==== Data for analysis ====

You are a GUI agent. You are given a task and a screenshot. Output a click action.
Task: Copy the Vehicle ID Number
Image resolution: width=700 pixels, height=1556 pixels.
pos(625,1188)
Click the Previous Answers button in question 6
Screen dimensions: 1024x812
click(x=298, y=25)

====

▶ Task to complete
Once the line that contains "Task: Copy the Vehicle ID Number" is found, please give it again exactly, along with each line that comes after it, through the last line of the entries.

▶ Expected answer
Task: Copy the Vehicle ID Number
Image resolution: width=700 pixels, height=1556 pixels.
pos(625,1188)
Click the Previous Answers button in question 6
Screen dimensions: 1024x812
click(x=298, y=25)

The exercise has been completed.